Liverpool's Churchill Way flyovers are to be demolished at a cost of £6m after inspectors found significant defects and said they cannot be strengthened.
The two-lane concrete structures, which date back to 1970, were closed last autumn after design and construction flaws were discovered.
Engineers from Amey found the quality of construction using concrete and steel was poor, with tendons and ducts corroded and signs of structural distress including cracking over some supports. They said they should not carry vehicles or pedestrians.
They have calculated that strengthening the structures is not feasible and the cost of replacing them would be between £50m and £60m, compared to a demolition price of £5.7m.

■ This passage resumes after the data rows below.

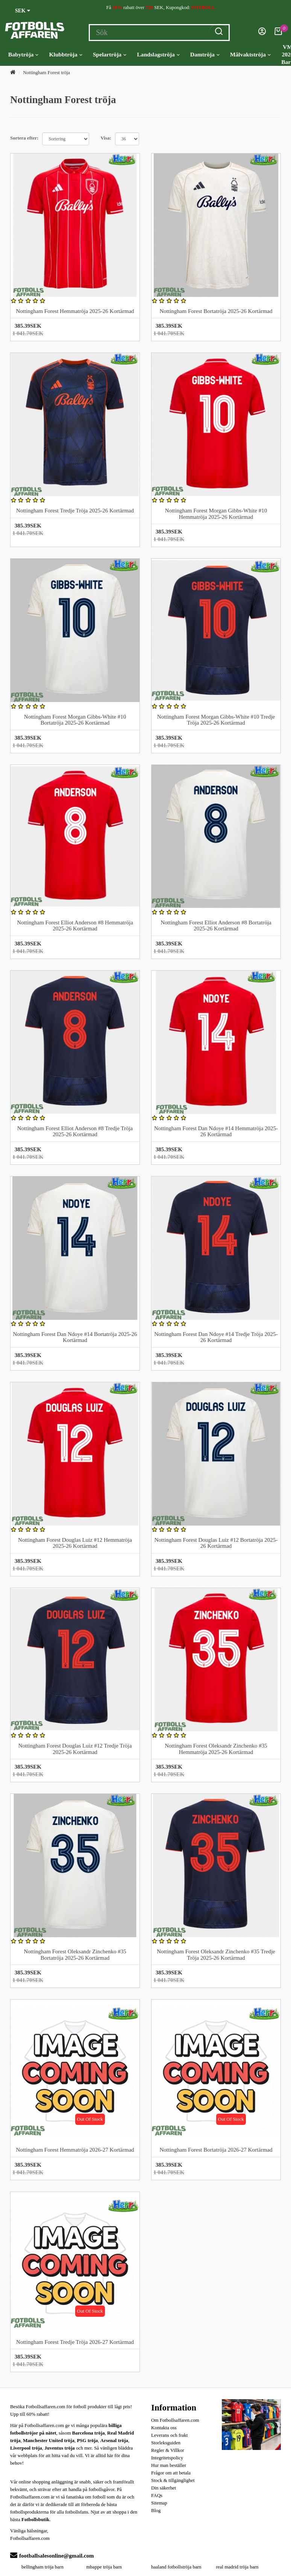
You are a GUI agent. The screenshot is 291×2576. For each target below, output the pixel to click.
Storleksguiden (165, 2442)
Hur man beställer (168, 2465)
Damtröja (205, 54)
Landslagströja (158, 54)
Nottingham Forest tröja (46, 72)
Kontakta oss (164, 2427)
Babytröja (23, 54)
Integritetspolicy (167, 2457)
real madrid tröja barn (237, 2567)
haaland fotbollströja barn (176, 2567)
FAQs (156, 2495)
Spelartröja (109, 54)
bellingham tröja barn (42, 2567)
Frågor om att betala (171, 2473)
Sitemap (159, 2503)
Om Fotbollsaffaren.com (175, 2420)
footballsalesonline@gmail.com (52, 2556)
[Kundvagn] (278, 33)
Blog (156, 2510)
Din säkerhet (163, 2488)
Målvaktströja (250, 54)
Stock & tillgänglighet (173, 2480)
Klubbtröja (65, 54)
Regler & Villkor (167, 2450)
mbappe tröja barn (104, 2567)
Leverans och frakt (169, 2435)
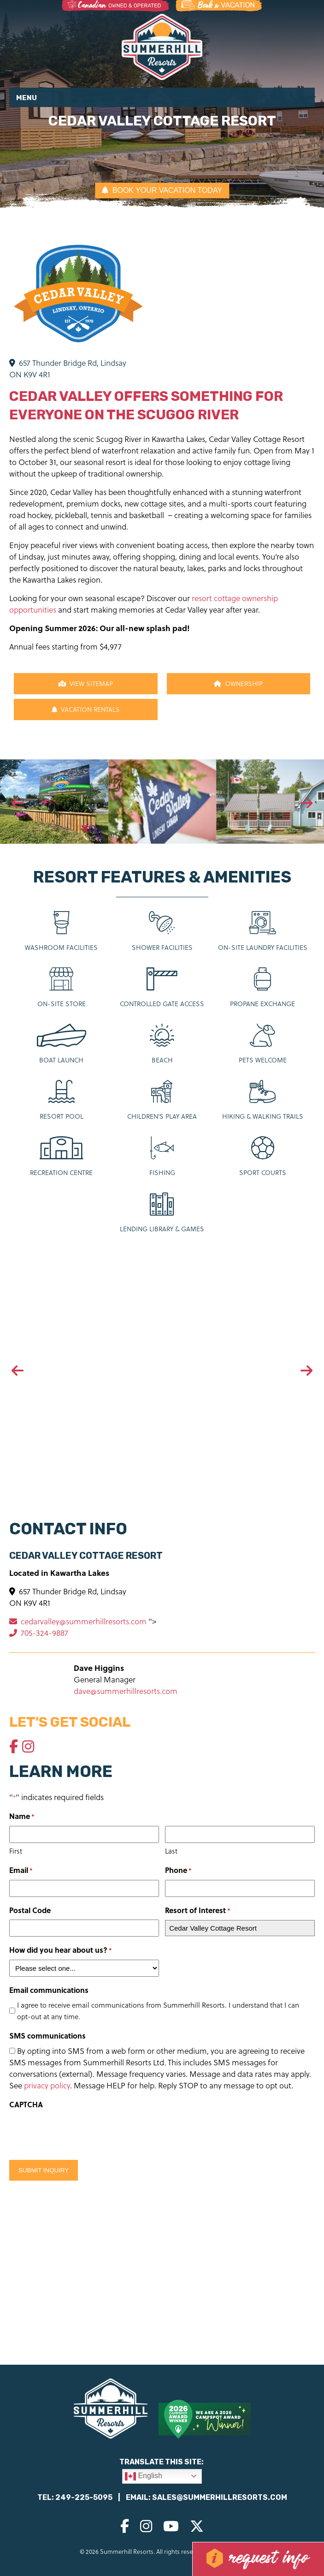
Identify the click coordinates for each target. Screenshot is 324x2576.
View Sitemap (86, 683)
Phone (178, 1870)
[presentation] (18, 803)
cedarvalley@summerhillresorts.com (78, 1621)
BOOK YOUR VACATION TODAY (162, 190)
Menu (26, 98)
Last (171, 1851)
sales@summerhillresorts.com (219, 2497)
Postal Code (30, 1910)
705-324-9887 (38, 1633)
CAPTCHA (26, 2104)
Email (21, 1870)
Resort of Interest (197, 1910)
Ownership (238, 683)
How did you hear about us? (60, 1950)
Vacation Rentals (86, 709)
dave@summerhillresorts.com (125, 1691)
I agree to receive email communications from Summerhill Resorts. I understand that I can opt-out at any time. (158, 2010)
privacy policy (47, 2085)
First (15, 1851)
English (143, 2476)
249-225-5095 (83, 2497)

Piece of loose concrete from the flyovers
James Noakes, Liverpool City Council’s cabinet member for Highways, said: ‘The Churchill Way flyovers are a relic of a plan from half a century ago that was never completed.
‘Public safety is absolutely paramount and despite the obvious inconvenience the demolition will cause, we can’t compromise on safety and it is simply not economically viable to make them safe.

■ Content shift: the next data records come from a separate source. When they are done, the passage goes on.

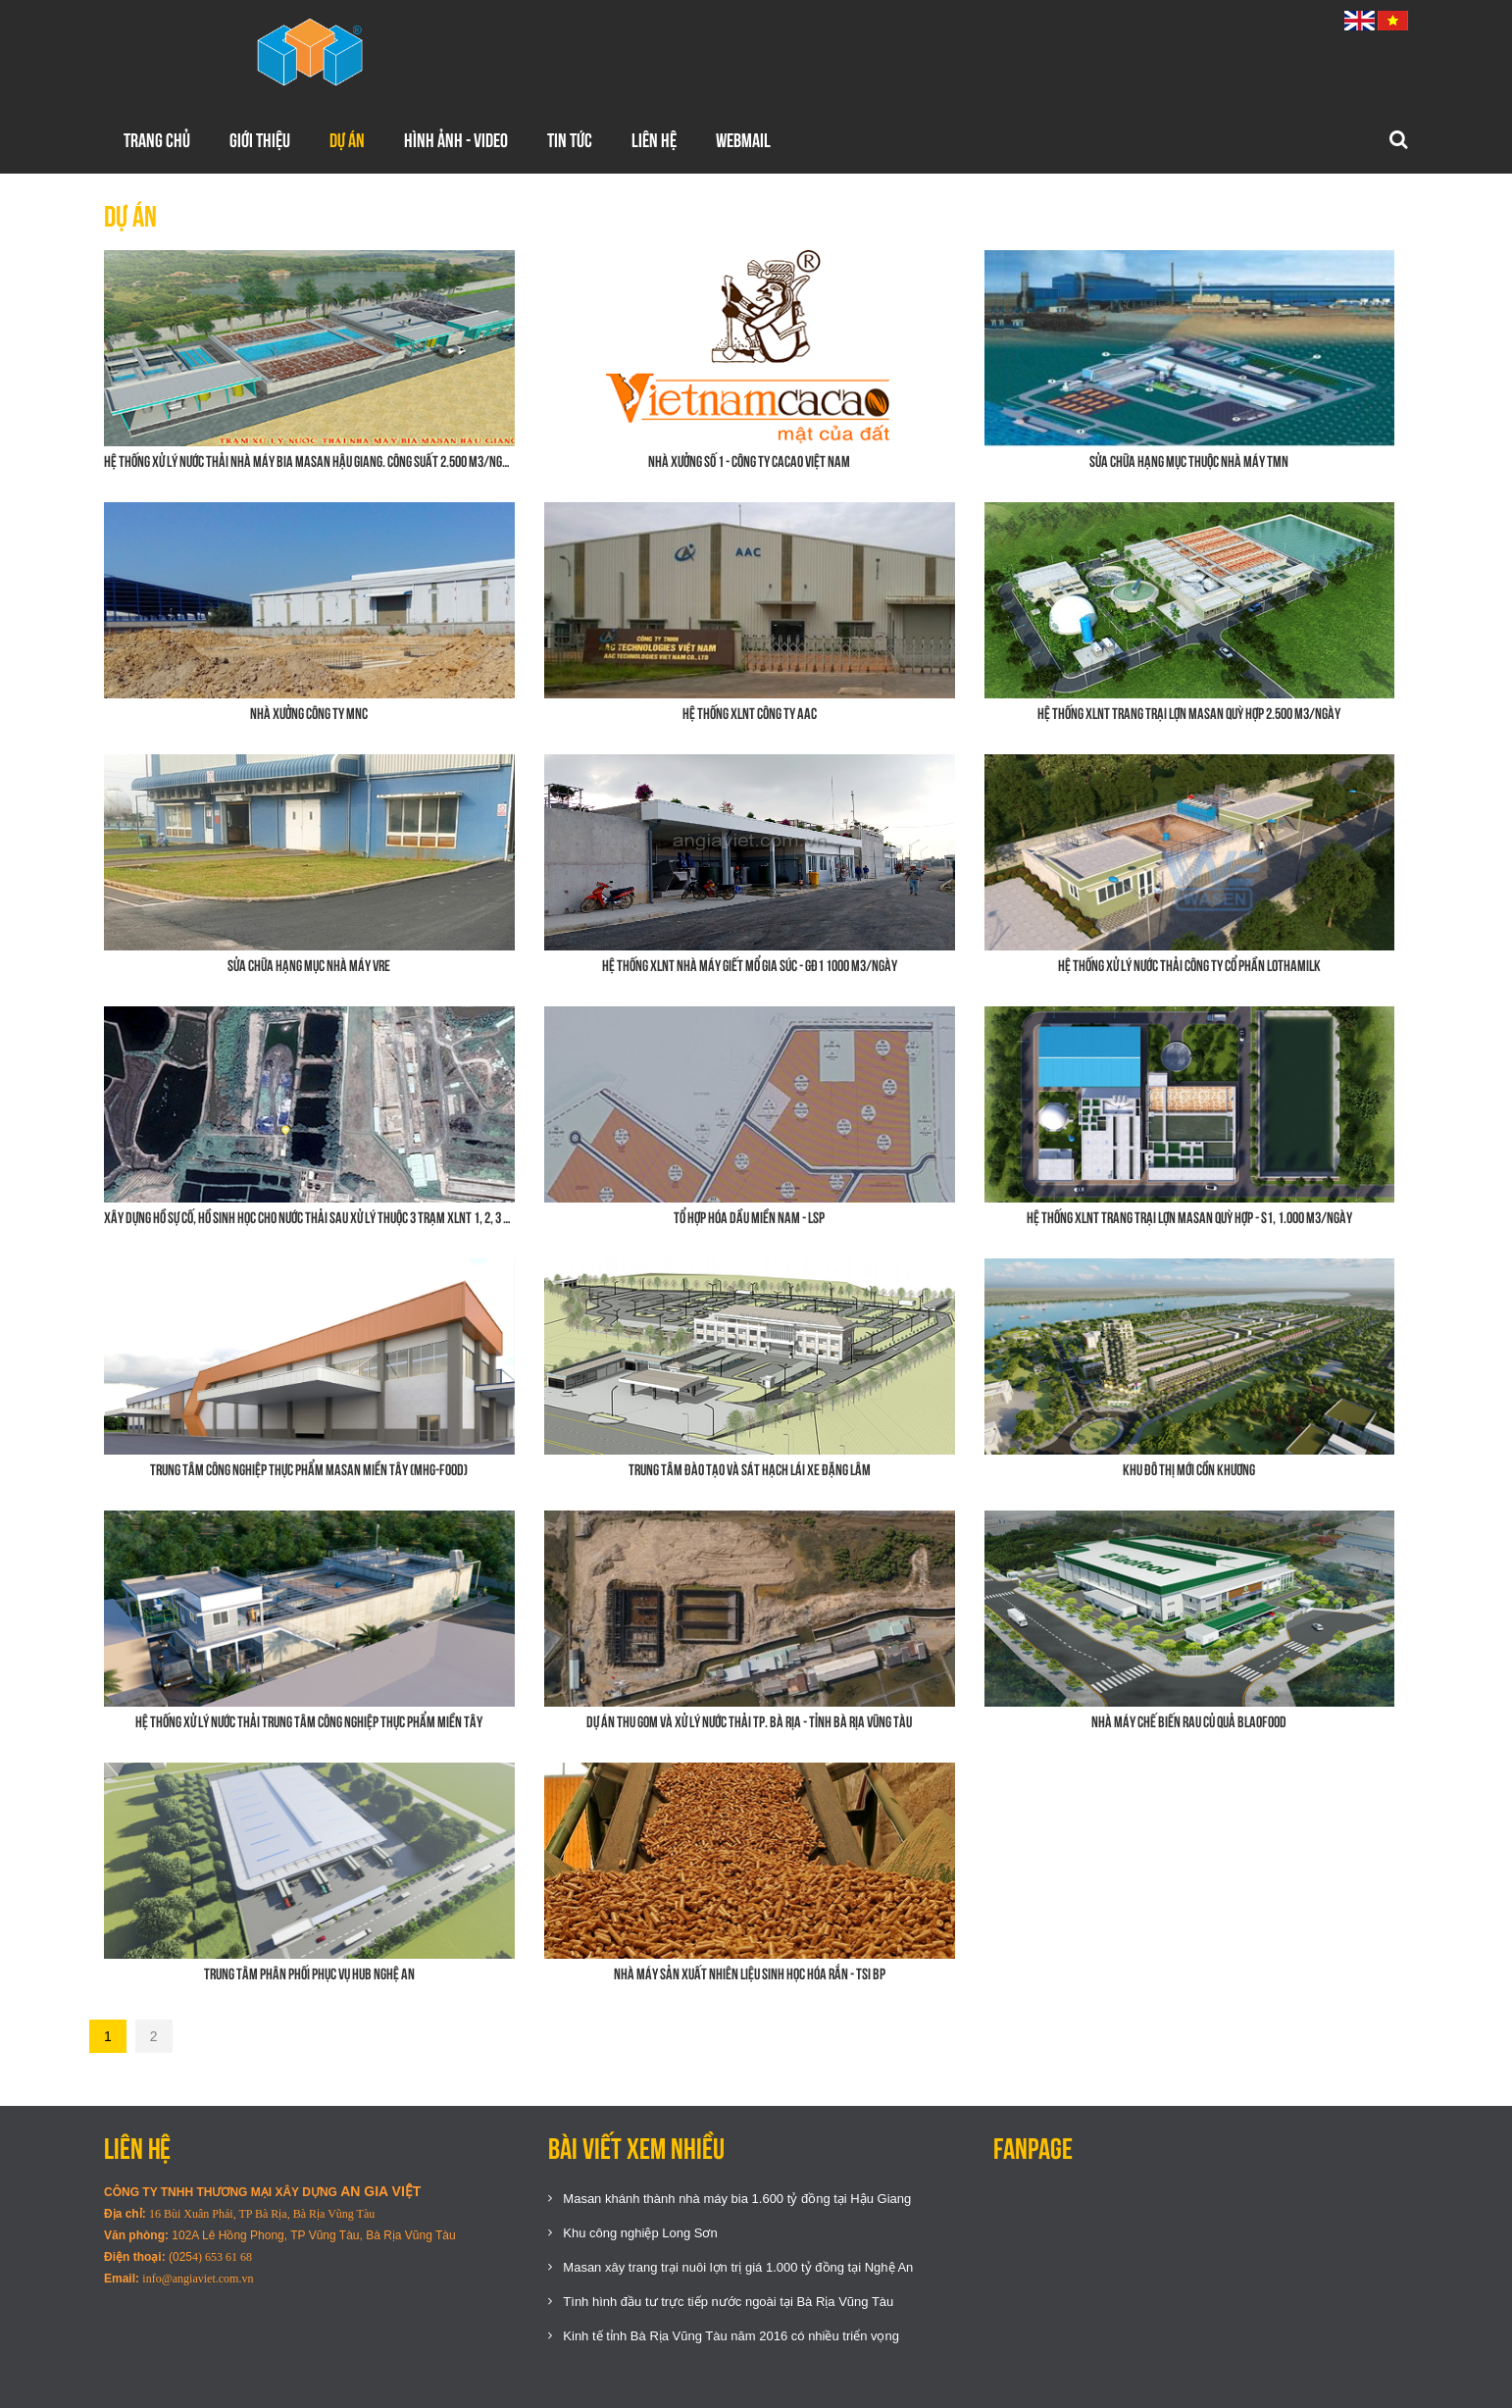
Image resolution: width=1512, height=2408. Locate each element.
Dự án (347, 140)
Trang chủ (157, 140)
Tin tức (569, 140)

‘Although there has been an increase in traffic at peak times in and around the Queensway Tunnel as a result of the closure, the city has been able to cope with it.’
Trevor Cherryholme of Amey Consulting said: ‘Our primary areas of concern are the poor quality of original construction, subsequent deterioration and the current signs of structural distress.
‘More specifically, poor steel placement and spalled concrete, collapsed or failed formwork, failed drainage and signs of overstress in the deck are among our most significant findings.
‘It is our view that there is no safe option other than demolition.’
Corroded reinforcement in the flyover
Following new legislation on major highways structures, a Post Tensioned Special Inspection (PTSI) began in 2016 to assess the northern and southern sections, both of which are more than 240 metres long.
This found problems with drainage, internal support, barriers and bearings, leading to the flyovers being shut last autumn for investigations into potential hidden defects and potential overstress.
Structural testing has now been carried out, involving removing the road surface, drilling into the decks and underground assessments of every supporting column.
Demolition work is expected to start the summer. In the meantime the council said it will be developing proposals to improve the Queensway Tunnel roundabout and the Hunter Street interchange to cope with increased traffic flow, at an estimated cost of £10m.